> Work to be completed: Your task is to copy each line of the material that holds the word "agent".
----
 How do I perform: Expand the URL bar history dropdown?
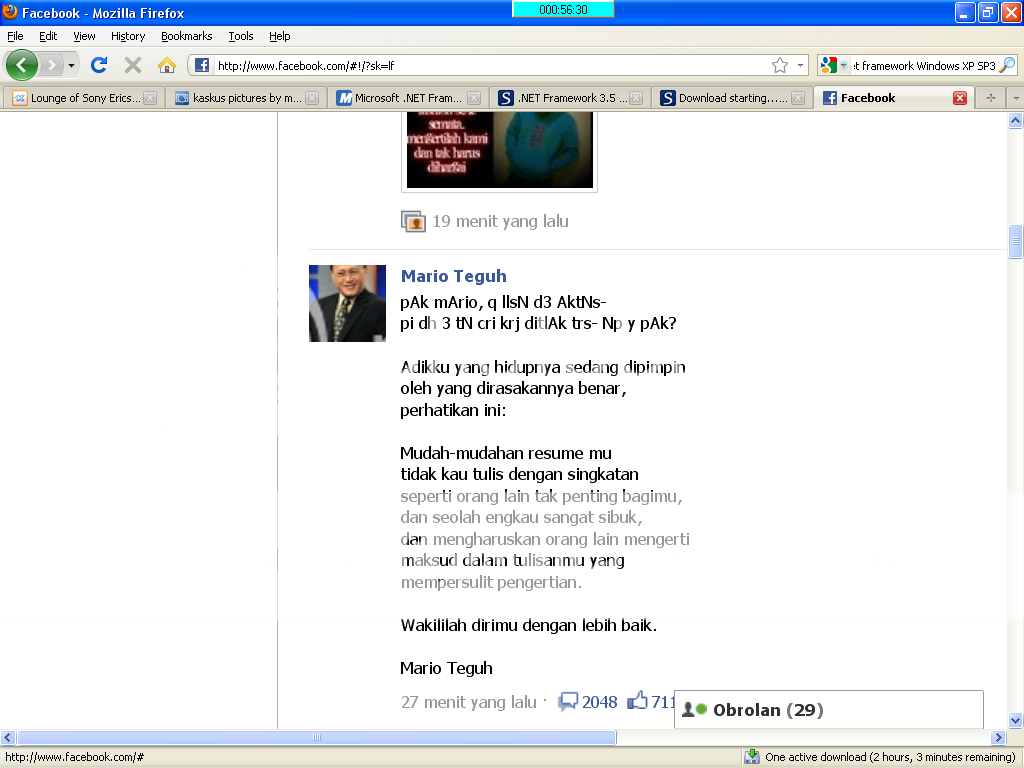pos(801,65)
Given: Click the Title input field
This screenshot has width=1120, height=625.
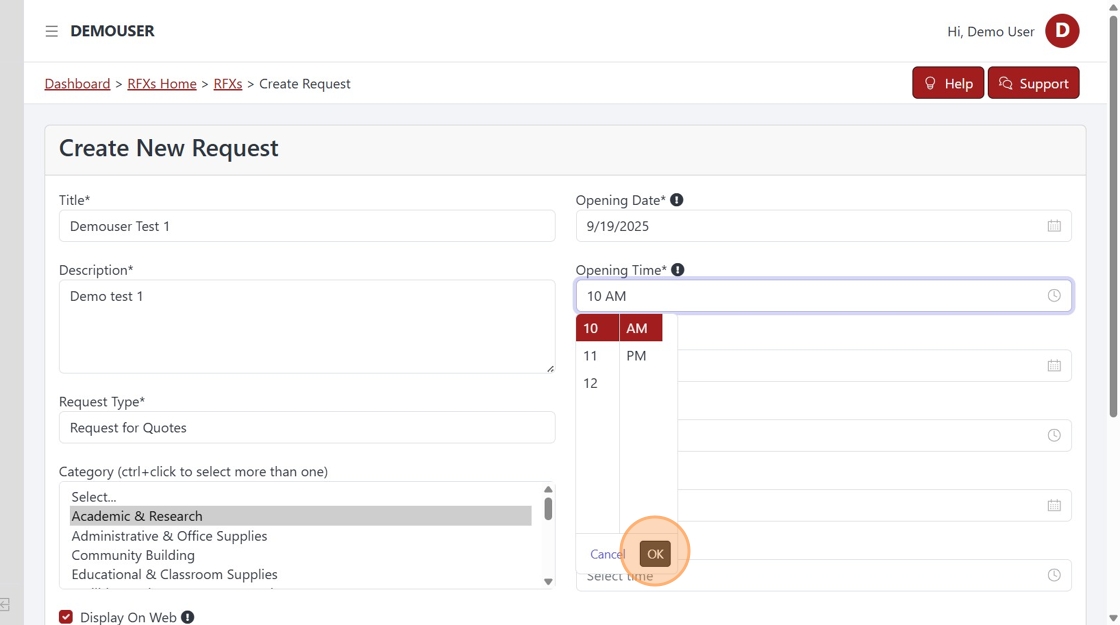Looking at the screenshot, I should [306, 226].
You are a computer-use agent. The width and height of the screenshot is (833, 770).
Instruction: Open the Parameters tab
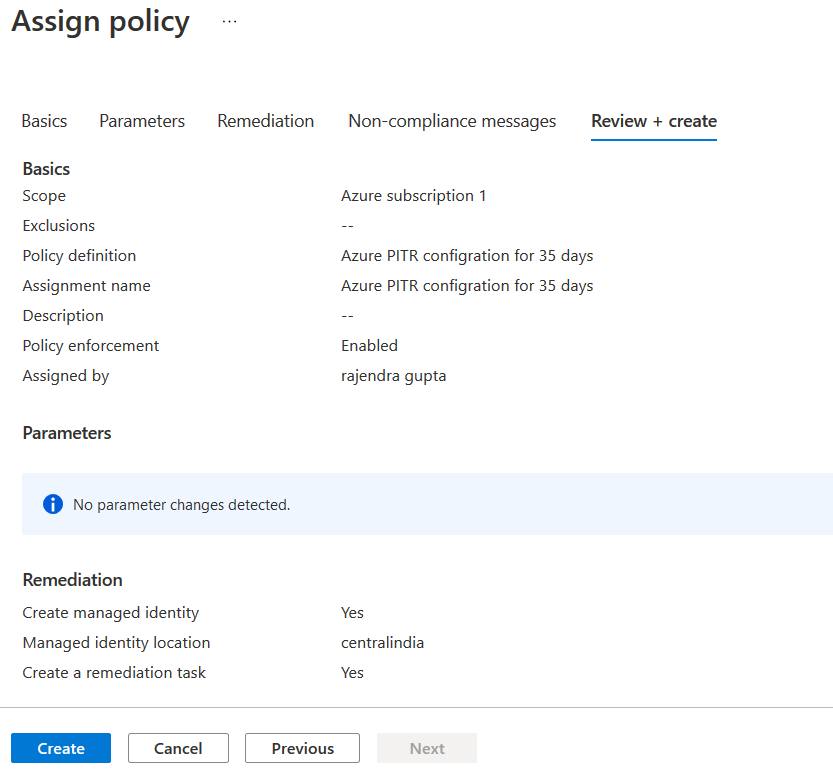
----
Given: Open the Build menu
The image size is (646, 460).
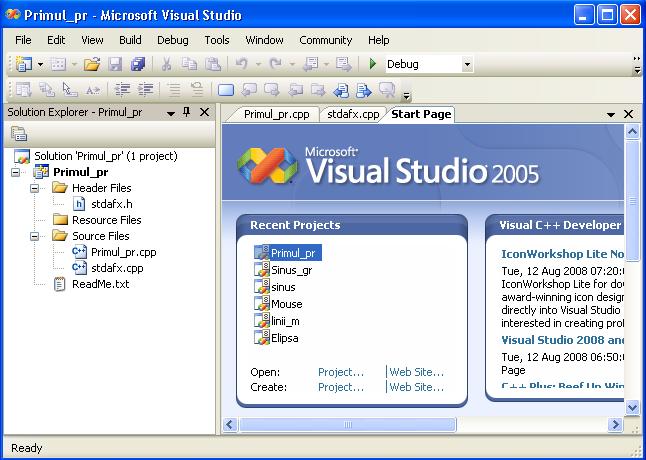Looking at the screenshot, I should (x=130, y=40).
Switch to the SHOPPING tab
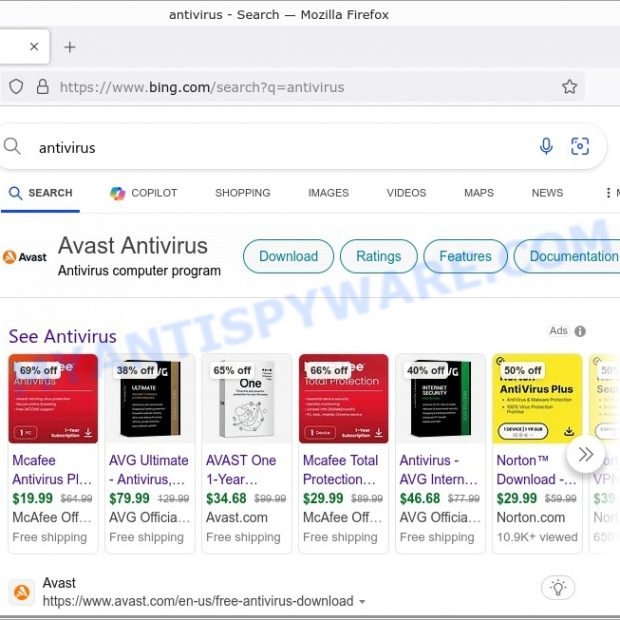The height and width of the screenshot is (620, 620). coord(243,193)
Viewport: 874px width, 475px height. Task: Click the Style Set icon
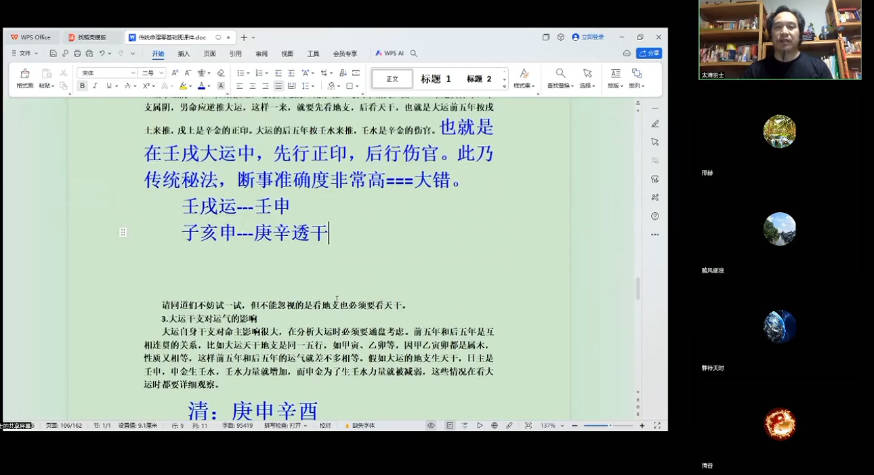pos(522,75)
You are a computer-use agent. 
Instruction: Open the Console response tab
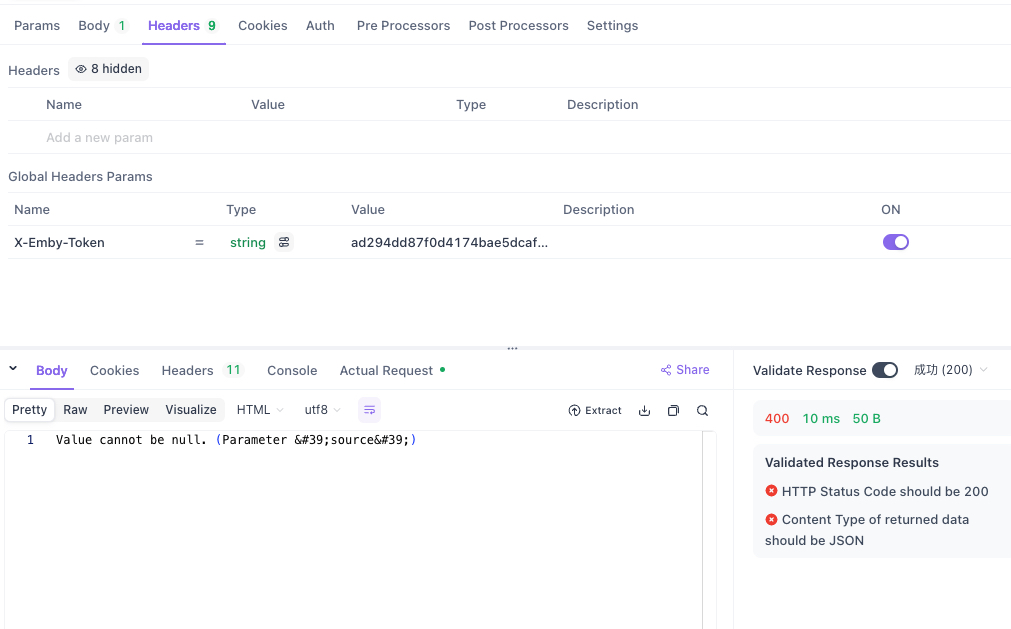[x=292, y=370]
----
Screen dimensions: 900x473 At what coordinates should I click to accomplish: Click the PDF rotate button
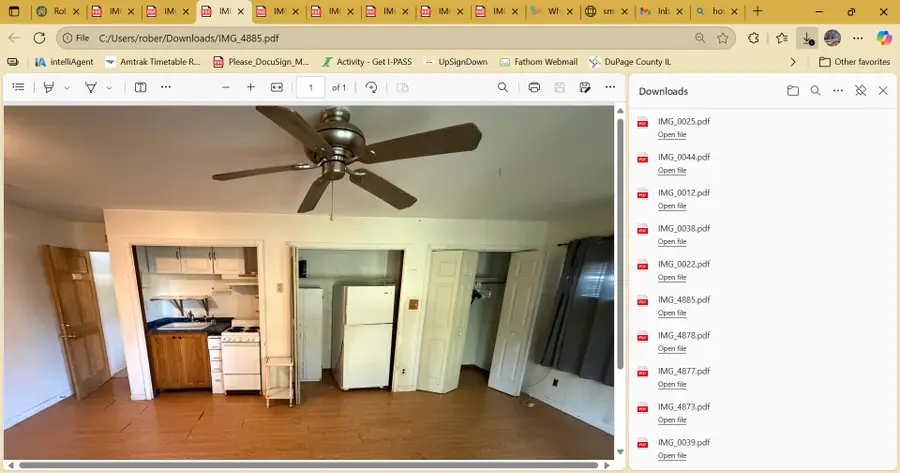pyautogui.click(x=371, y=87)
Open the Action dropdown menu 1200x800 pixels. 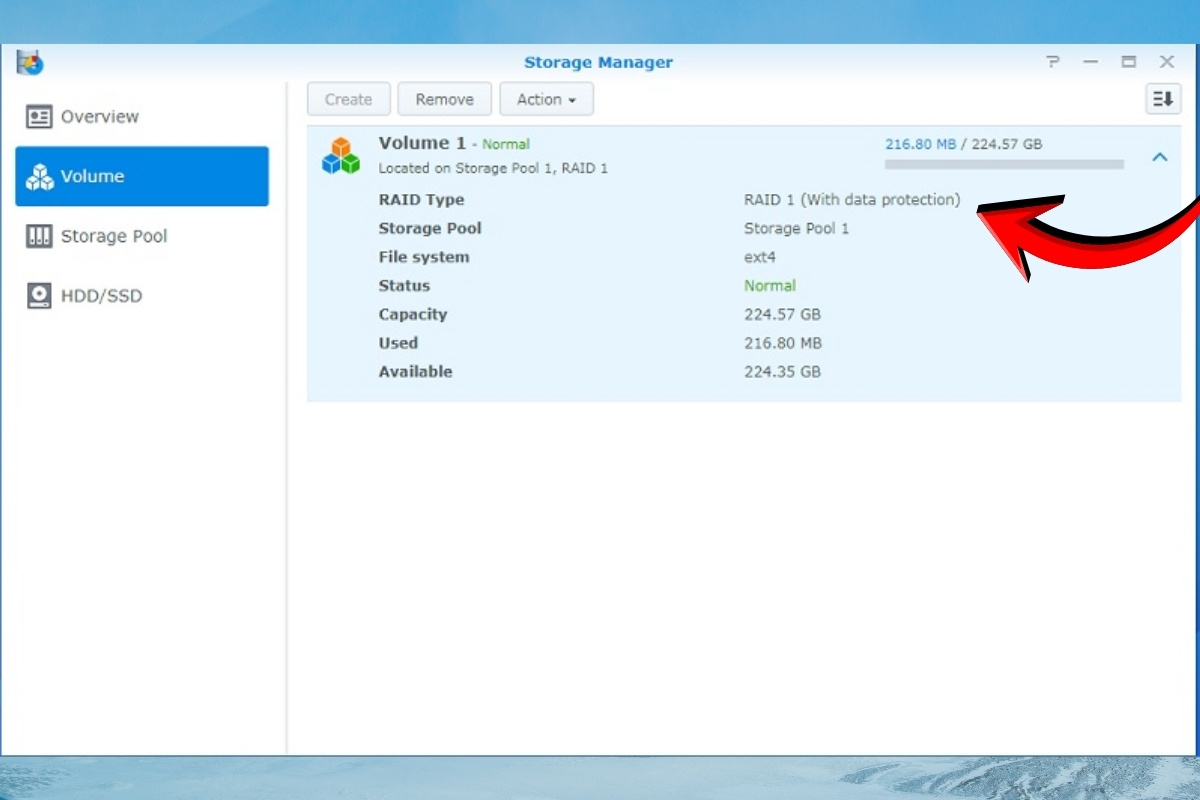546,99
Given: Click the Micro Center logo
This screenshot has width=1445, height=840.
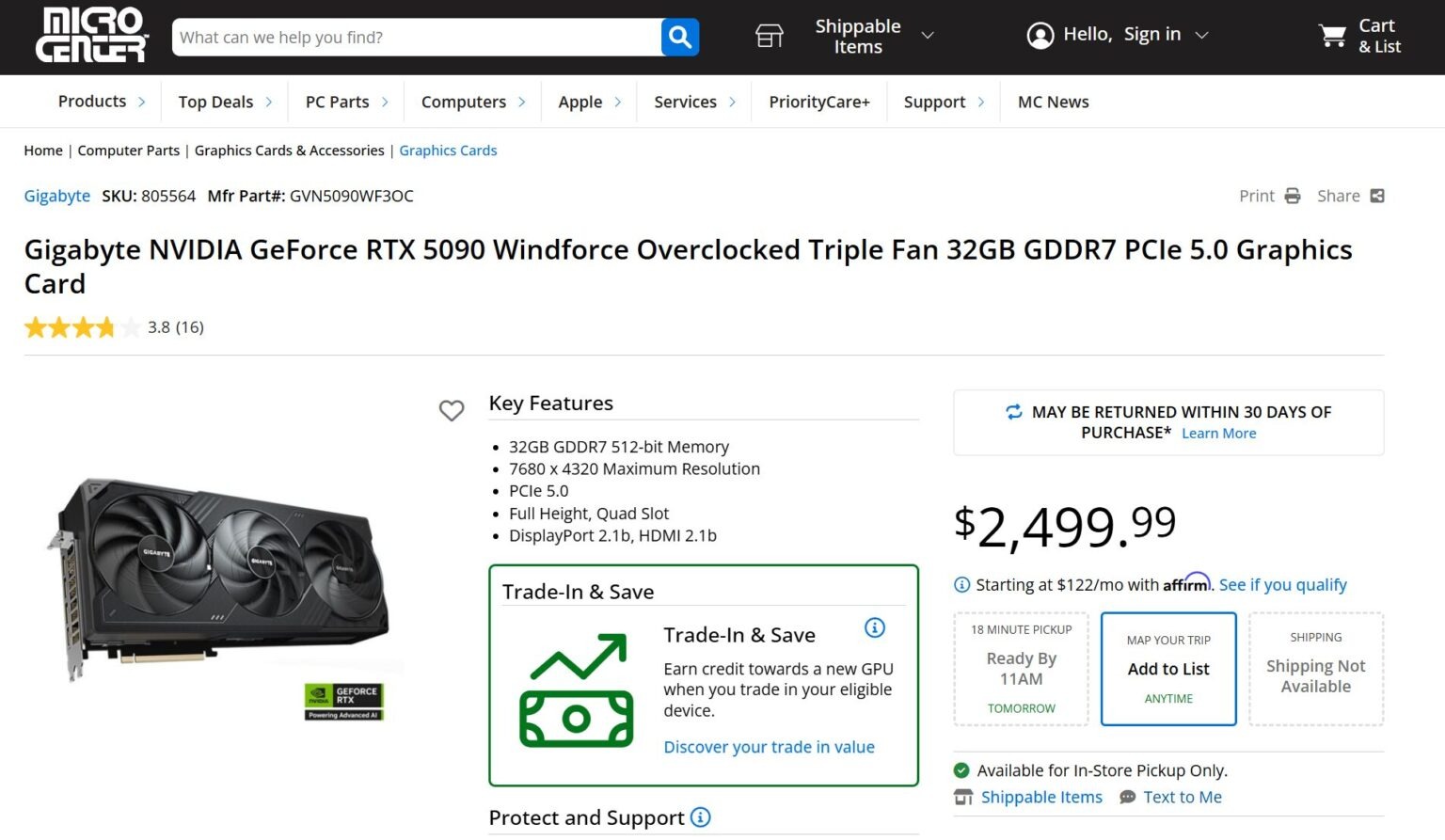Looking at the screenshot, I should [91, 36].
----
> Exercise answer:
You are a computer-use agent. The width and height of the screenshot is (833, 770).
You are a computer-use agent. 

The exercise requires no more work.